Colon and Rectal Cancers

Colorectal cancers account for the 3rd most common cause of deaths attributed to cancer. 

Most are glandular tumours (adenocarcinomas) that can present insidiously because of their location. The most common symptoms, if present or noticed, are disturbance of bowel habit and rectal bleeding - either as dark stools (malaena) or bright red blood. However, colorectal cancers are often clinically silent until symptoms of fatigue, weight loss and anaemia occur due to occult bleeding. Please present to your local doctor if you are concerned by any of these. 

Surgery is the mainstay of treatment of cancers of the colon and rectum. However, colon cancers are treated very differently to rectal cancers.

Screening

Colorectal cancers are such a concern that a National Bowel Cancer Screening project has been implemented, which invites Australians turning 50, 55, or 65 years of age, who hold a Medicare card or DVA gold card, to take part in the program. Doing a Faecal Occult Blood Test (FOBT), which involves examination of a faecal specimen for traces of blood every two years, can reduce your risk of dying from bowel cancer by up to one third.

The National Health and Medical Research Council recommends that organised FOBT screening of average risk people should commence at 50 years of age. A family history of bowel cancer is considered a significant risk factor and should be discussed with your local doctor as screening is often recommended to commence earlier depending upon all the risk factors.

Diagnosis

A diagnosis of colorectal cancer is confirmed by a specialist surgeon or gastroenterologist, who will perform a colonoscopy, which is a small telescoped camera introduced into the bowel under sedation. A biopsy of the tumour is required to make the official diagnosis.

Colon Cancers

For tumours of the large bowel (colon), chemotherapy is often recommended after surgery in order to reduce the risk of spread of microscopic disease and improve overall survival. This is especially the case when the tumour has advanced through the entire bowel wall, spread to lymph nodes removed with the bowel, has invaded a nearby organ or if the patient presents with obstruction or perforation of the bowel.

The patient's age, prognosis, performance status and, mostly, their preference are all taken into account when recommending further treatment.

Radiotherapy after surgery, for colon cancers, is only offered in instances where the tumour cannot be entirely removed and curative treatment is still desired. It is often given in combination with chemotherapy in these cases.

Rectal Cancers 

For tumours of the rectum, six weeks of pre-operative chemotherapy and radiotherapy are usually recommended together in order to reduce the risk of recurrence and shrink the tumour, which sometimes permits an easier operation. 
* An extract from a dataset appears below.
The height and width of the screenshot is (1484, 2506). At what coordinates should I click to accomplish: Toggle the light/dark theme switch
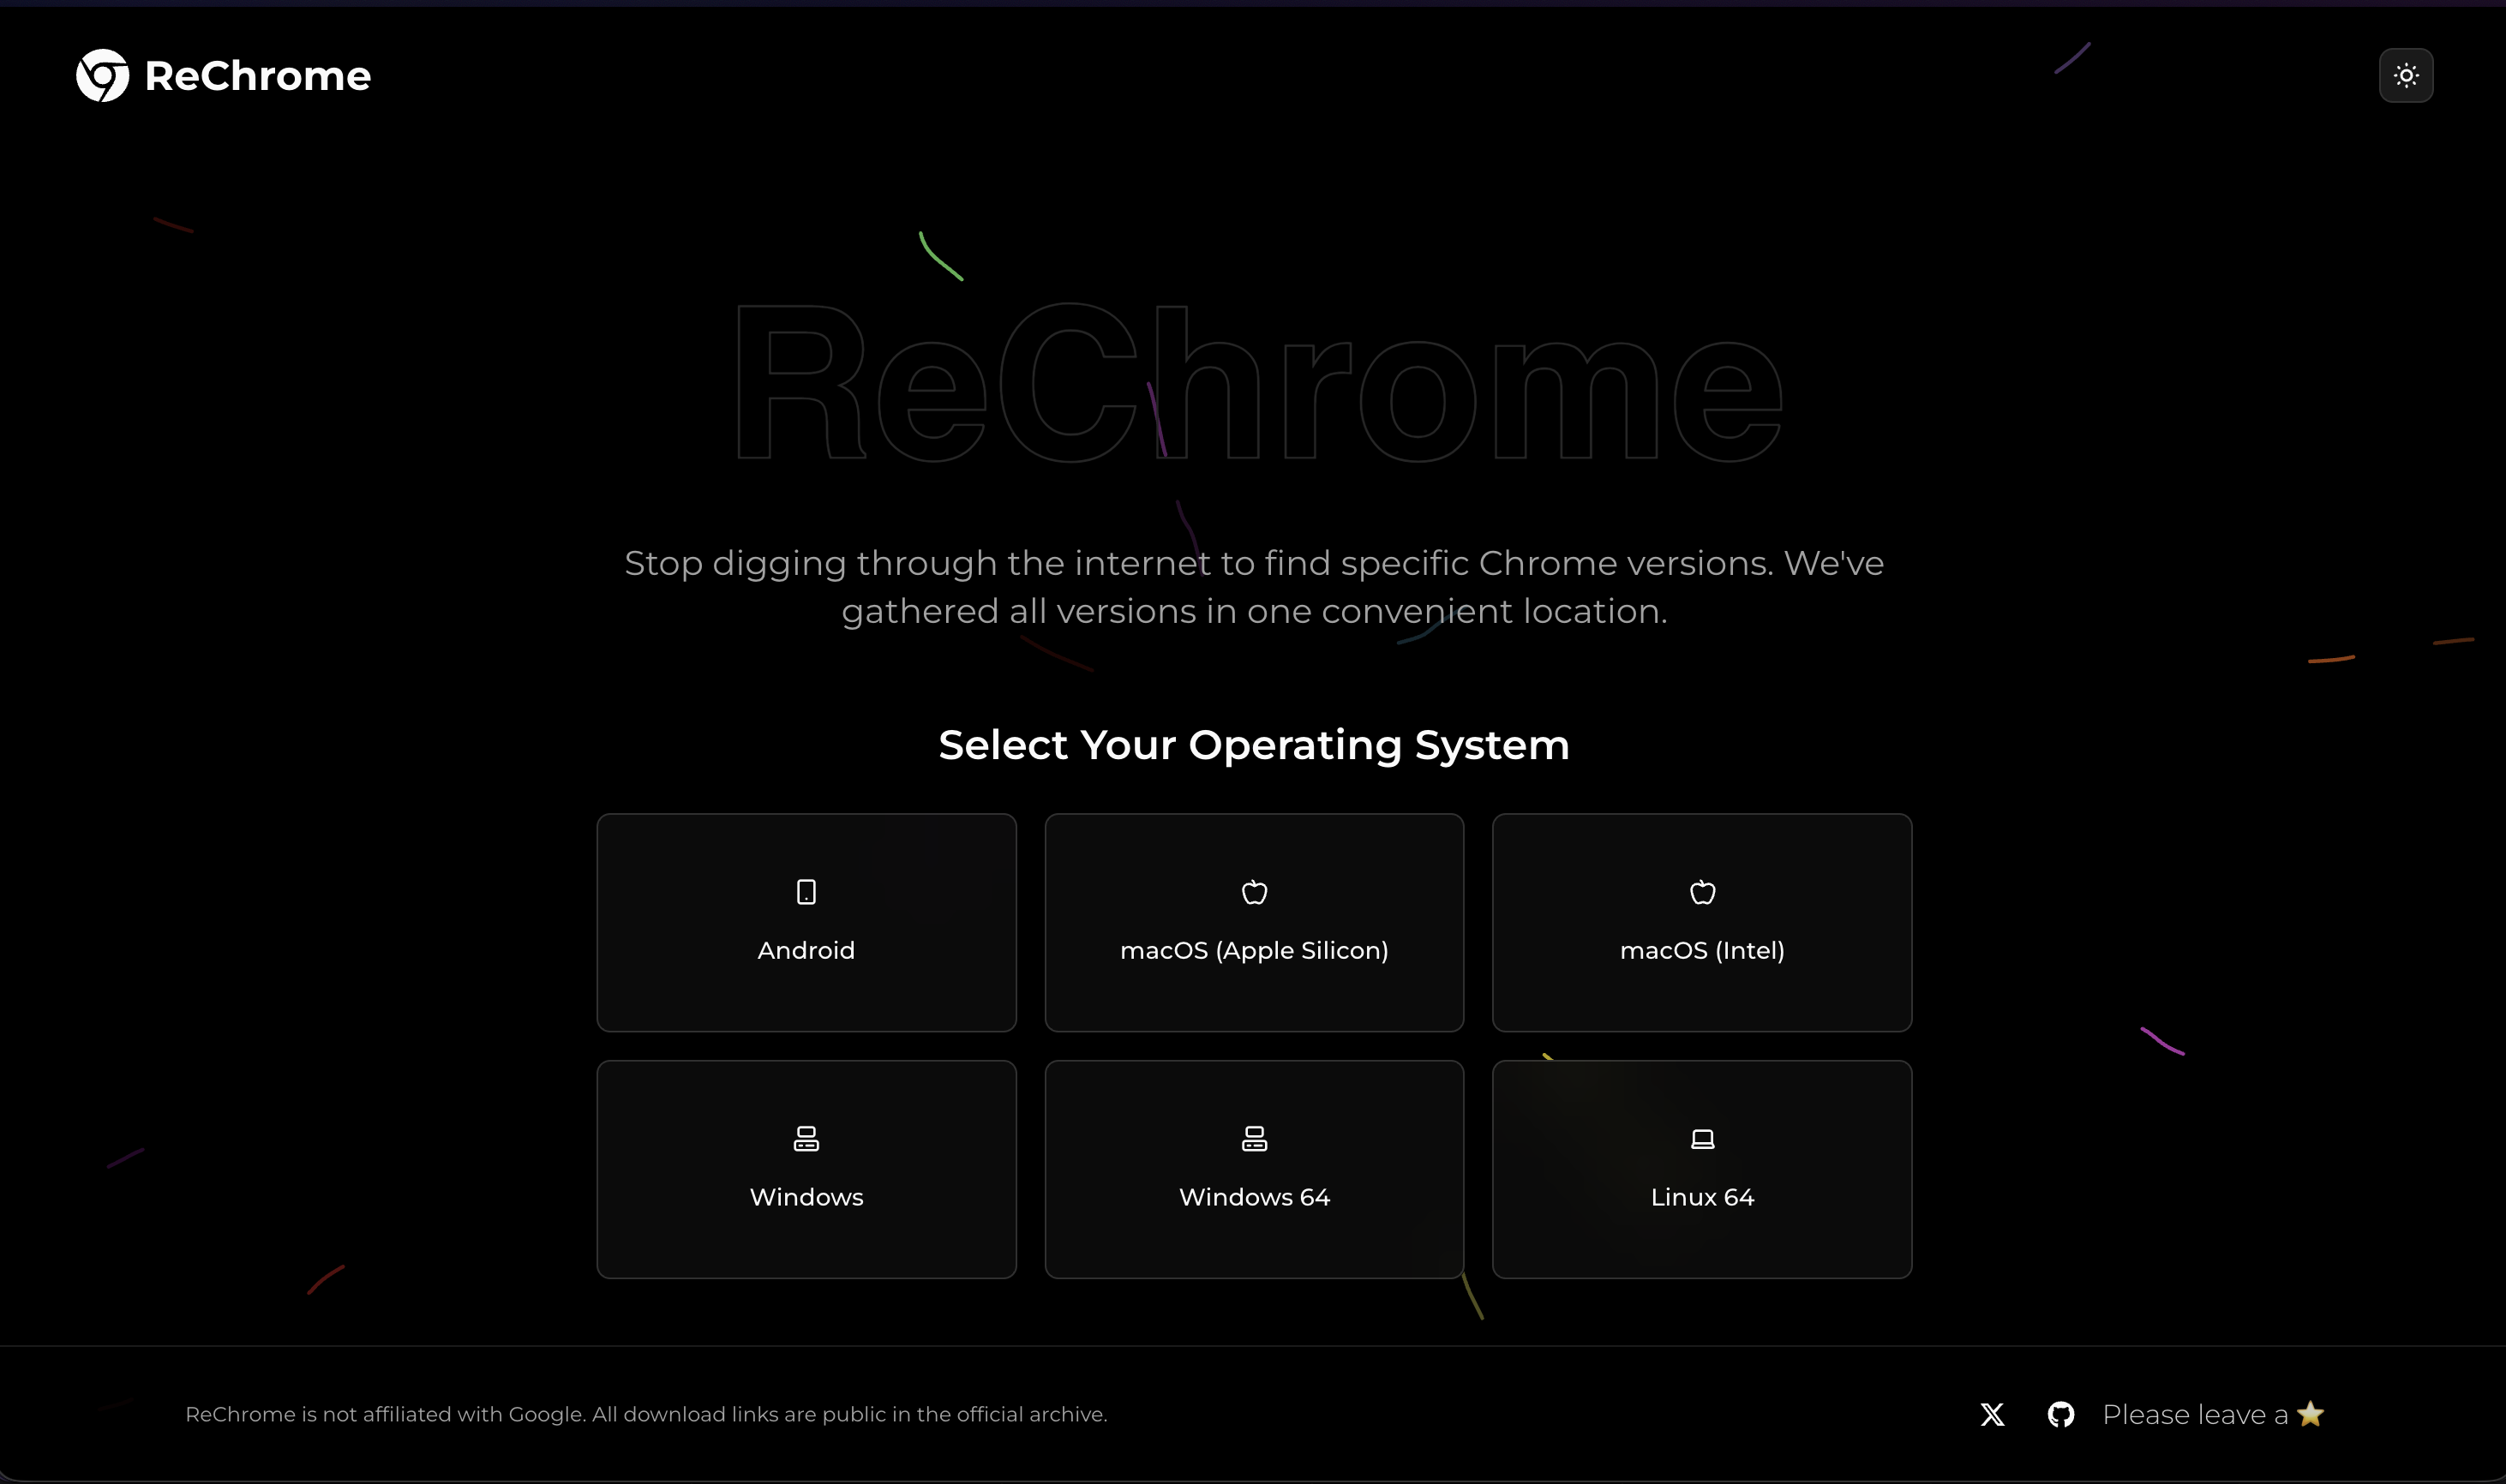(2406, 75)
Surgery is then performed six weeks after completing combined chemo-radiation, which gives the body time to recover. Sometimes, further chemotherapy or other systemic therapy is recommended also, depending upon what the specialist pathologist sees in the tumour under the microscope after surgery. 

Quite often, the pathologist can see no tumour once the rectum has been removed, indicating a complete response to chemoradiation, but the surgery is still essential, when it can be performed.

Side Effects 

The side effects of radiotherapy for colon and rectal cancers are unique to each case, as it depends upon the extent of surgery and whether it is delivered before or after surgery. 
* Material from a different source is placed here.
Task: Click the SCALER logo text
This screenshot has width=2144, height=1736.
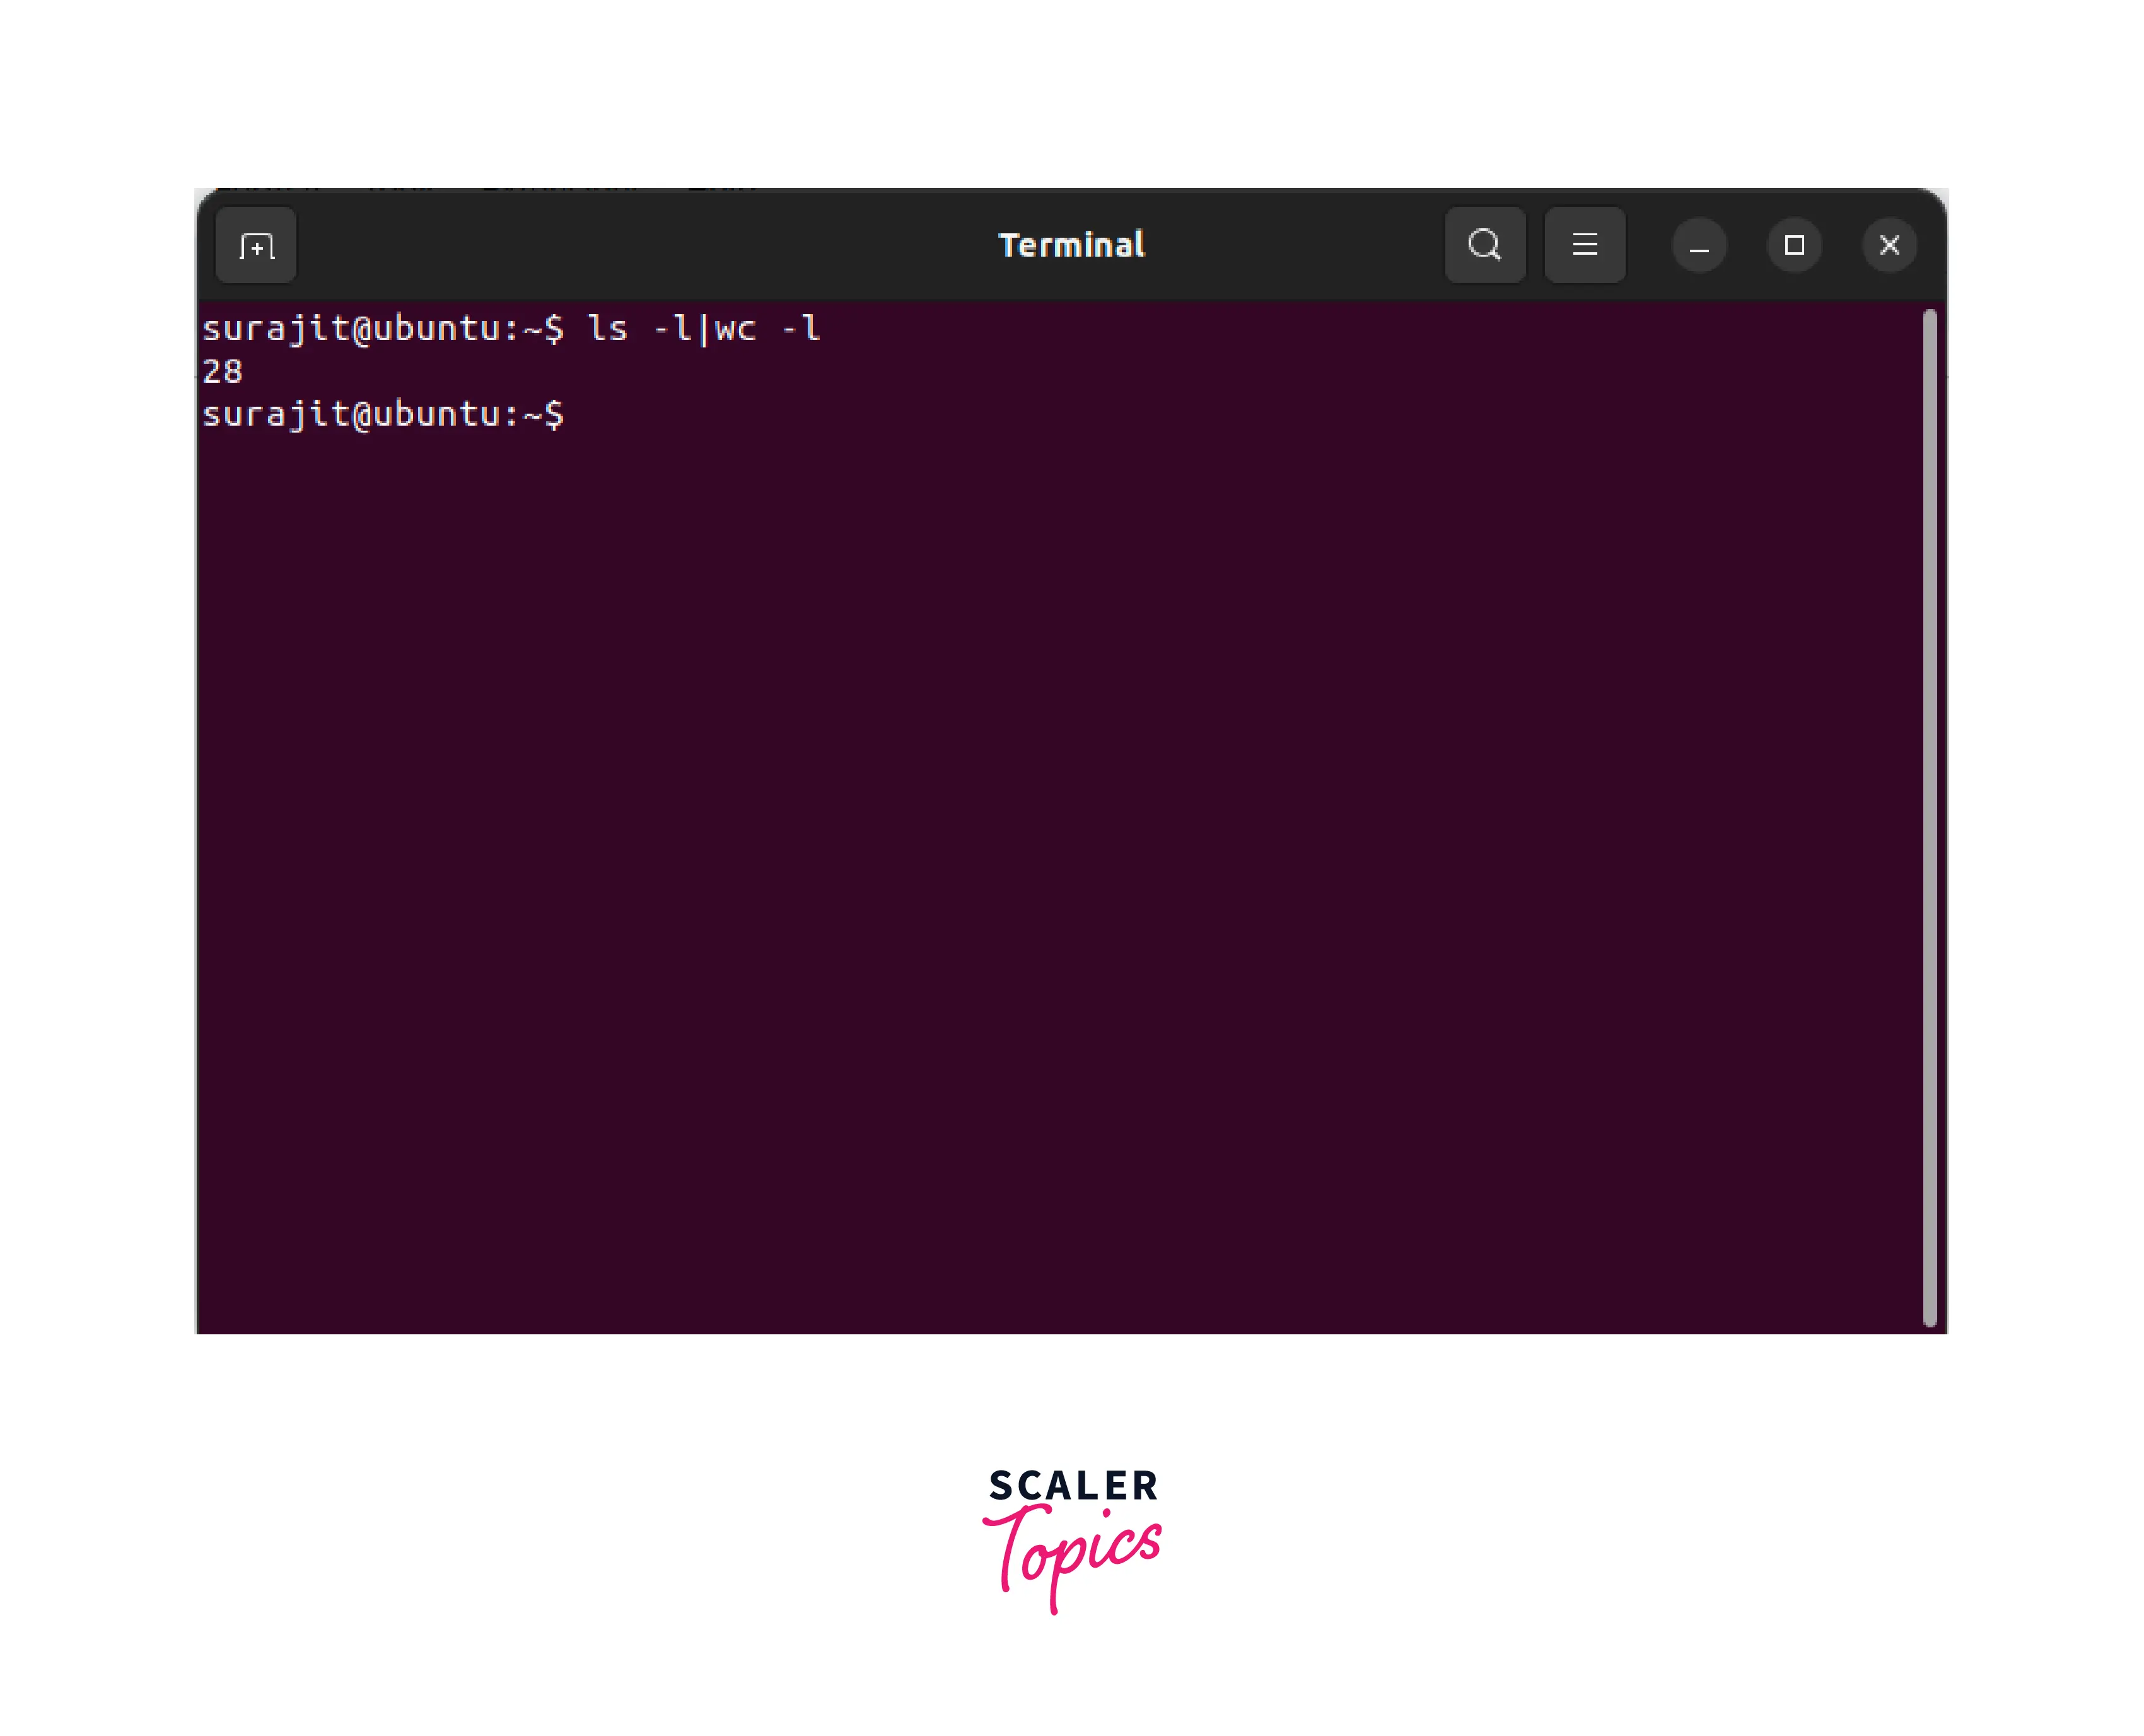Action: click(x=1073, y=1486)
Combined chemotherapy and radiotherapy before surgery is more common for rectal cancers and is usually very well tolerated over the five week course. 

Common, early side effects from the radiotherapy component include tiredness, a skin reaction and increased use of the bladder and bowel associated with some mild discomfort. When surgery is performed, most of the tissue which has been treated is then removed, which makes late side effects from radiotherapy rare.